# [Dataset records]
== Segment start ==

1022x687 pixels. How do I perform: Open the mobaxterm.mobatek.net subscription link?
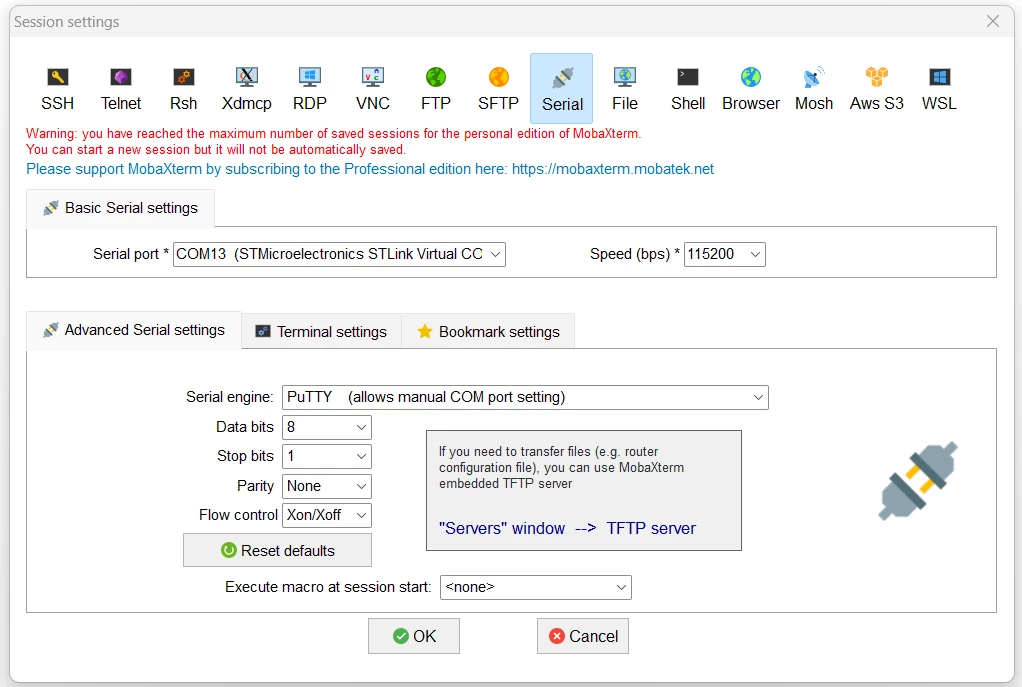coord(613,169)
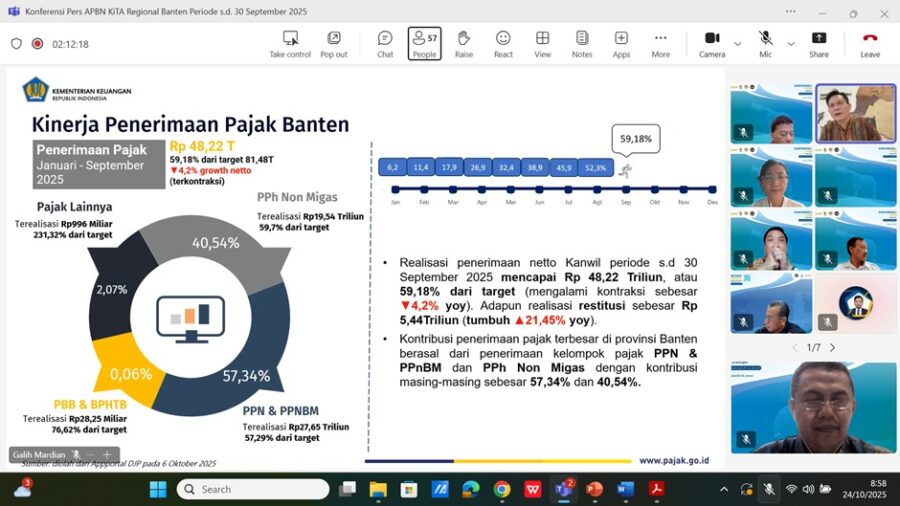Leave the meeting
900x506 pixels.
point(870,43)
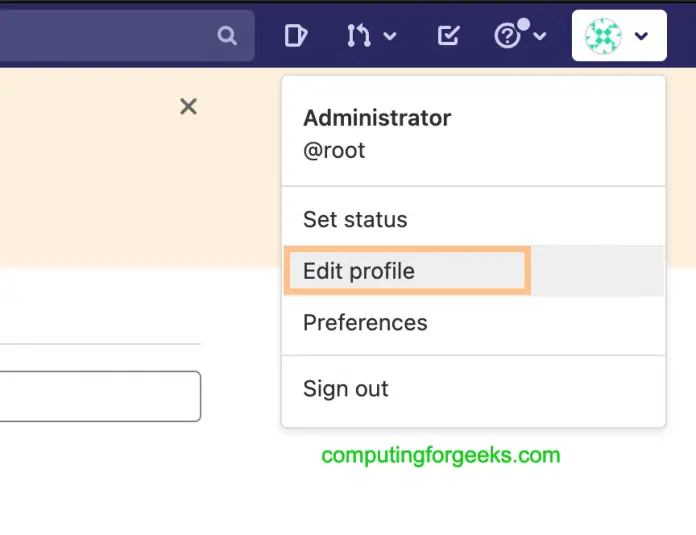
Task: Click the Help question mark icon
Action: tap(508, 37)
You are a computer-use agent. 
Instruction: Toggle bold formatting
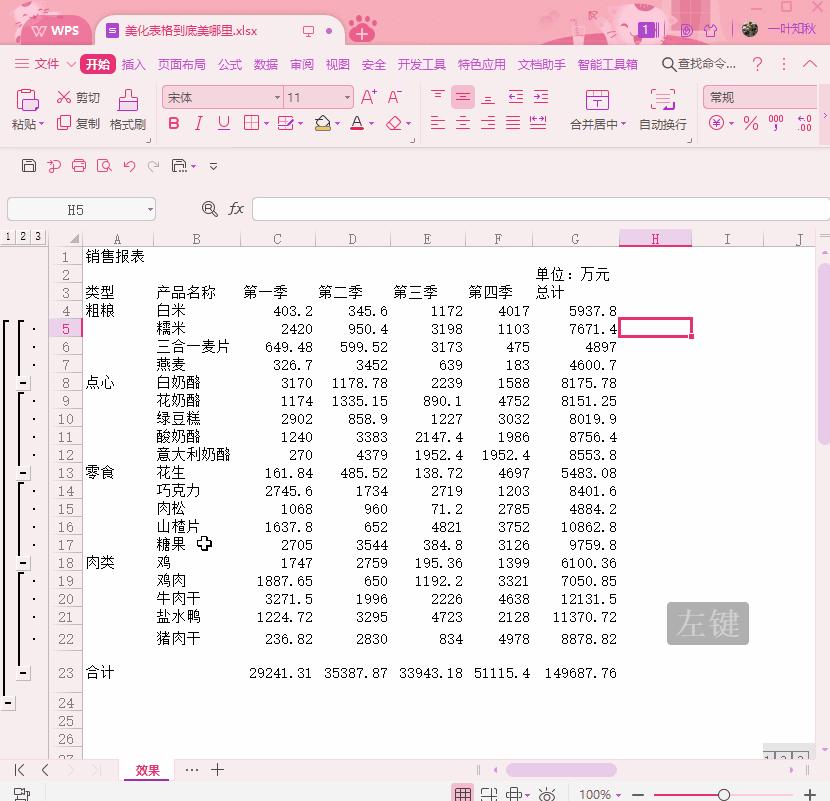pyautogui.click(x=176, y=122)
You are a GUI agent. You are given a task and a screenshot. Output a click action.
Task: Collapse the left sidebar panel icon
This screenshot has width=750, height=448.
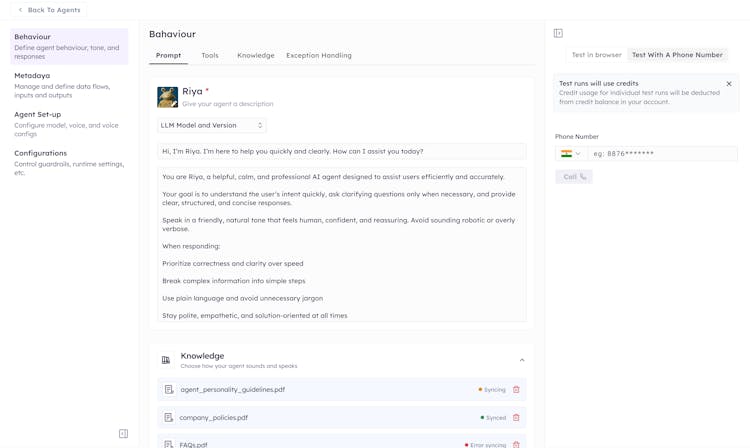point(123,434)
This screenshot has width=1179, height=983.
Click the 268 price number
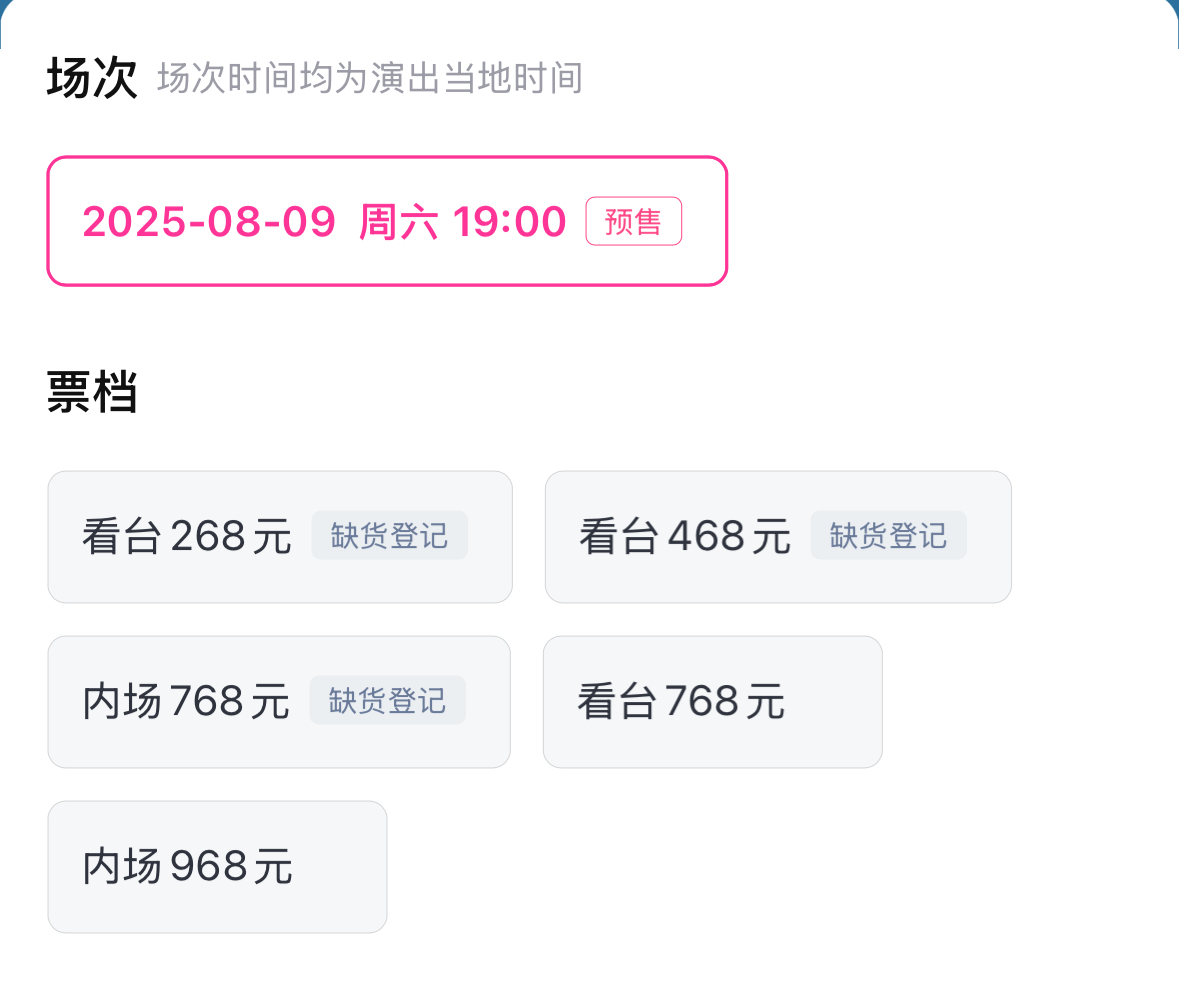coord(208,537)
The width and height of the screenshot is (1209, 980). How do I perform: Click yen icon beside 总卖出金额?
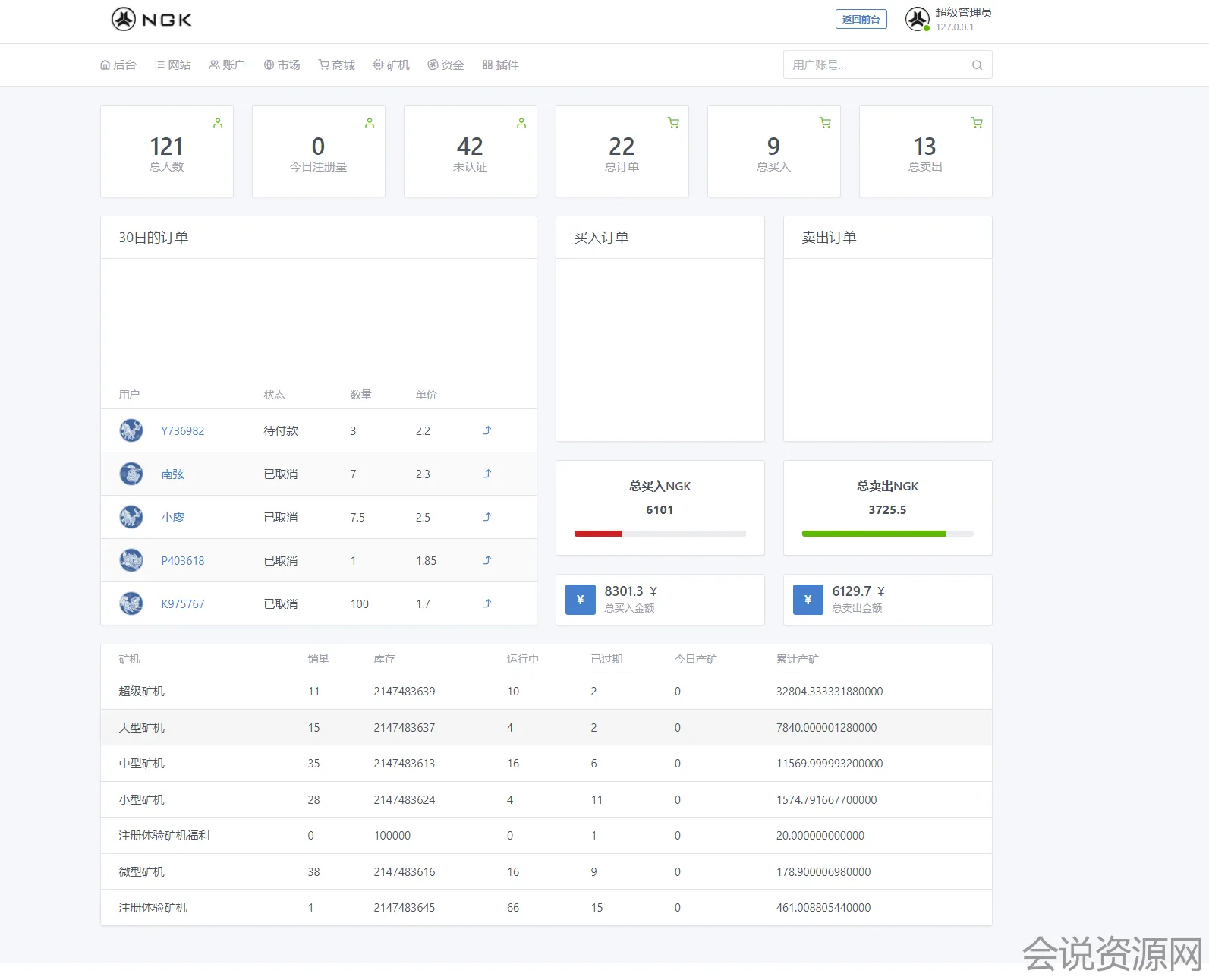[x=808, y=600]
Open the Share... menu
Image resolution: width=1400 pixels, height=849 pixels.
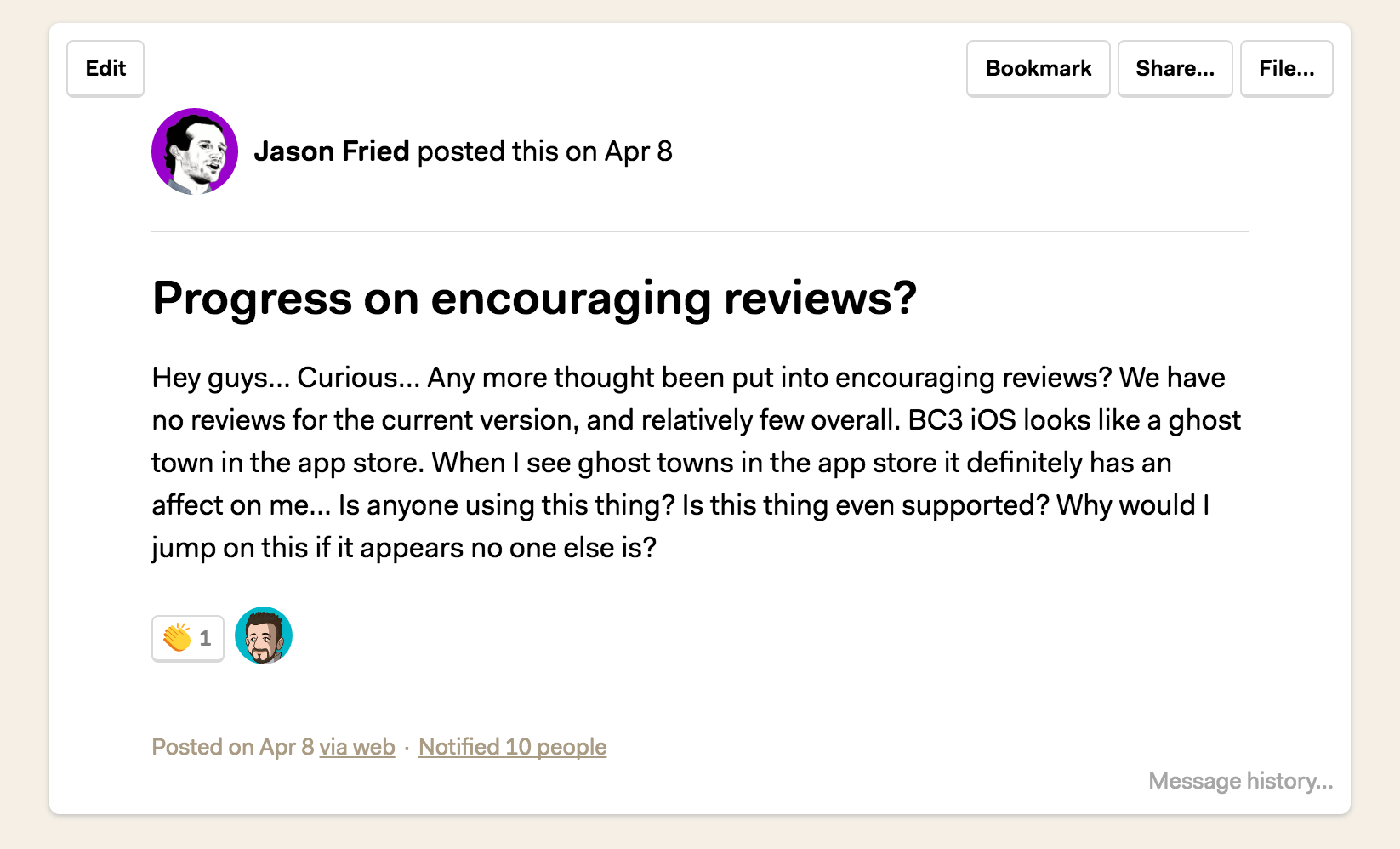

== Segment end ==

# [Problem details]
Restate the full listing word for word, excluding images.

# [Output of the exercise]
1022x687 pixels. How do I perform: Open the mobaxterm.mobatek.net subscription link?
coord(613,169)
Leave the meeting
900x506 pixels.
point(870,43)
Task: Click the Help question mark icon
Action: tap(508, 37)
You are a computer-use agent. 
Instruction: Toggle bold formatting
pyautogui.click(x=176, y=122)
You are a GUI agent. You are given a task and a screenshot. Output a click action.
Task: Collapse the left sidebar panel icon
This screenshot has width=750, height=448.
point(123,434)
This screenshot has width=1179, height=983.
Click the 268 price number
coord(208,537)
The width and height of the screenshot is (1209, 980). How do I perform: Click yen icon beside 总卖出金额?
[x=808, y=600]
Open the Share... menu
Image resolution: width=1400 pixels, height=849 pixels.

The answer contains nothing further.